- ABOUT THIS EXERCISE -
Print all of the entries exactly, minus the pictures.

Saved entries
☆ ☆ ☆ ☆ ☆ ☆ ☆

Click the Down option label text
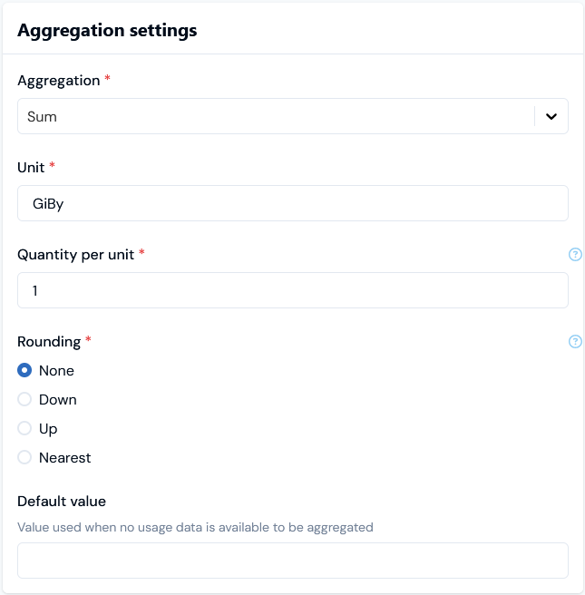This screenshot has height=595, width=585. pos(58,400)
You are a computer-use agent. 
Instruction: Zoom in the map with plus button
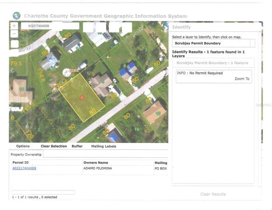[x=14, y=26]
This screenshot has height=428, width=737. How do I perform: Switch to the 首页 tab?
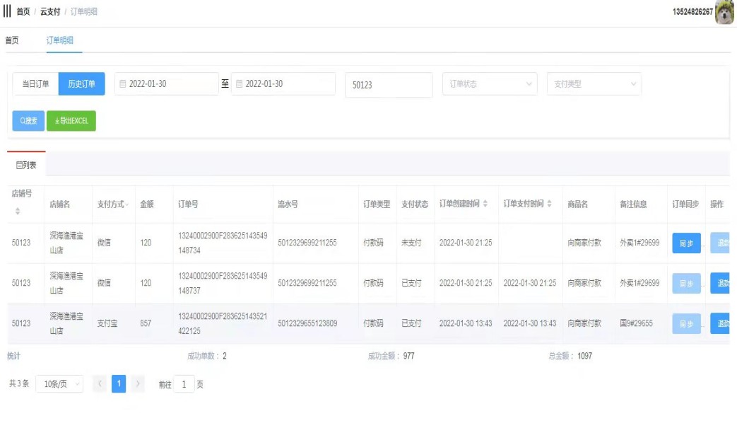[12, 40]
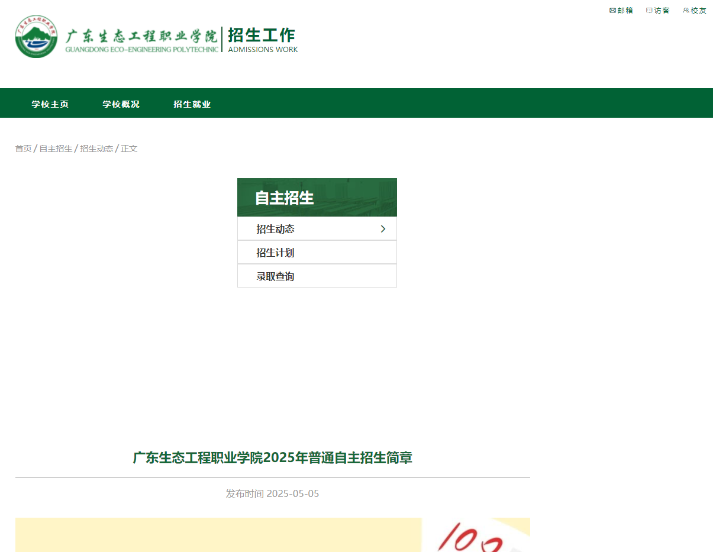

☆ ☆ ☆ ☆ ☆ ☆ ☆

- SOLUTION TO THIS PROBLEM -
Click the Down option label text
This screenshot has height=595, width=585. pos(58,400)
You are a computer-use agent. 
Instruction: Zoom in the map with plus button
[x=14, y=26]
This screenshot has height=428, width=737. How do I perform: Switch to the 首页 tab?
[12, 40]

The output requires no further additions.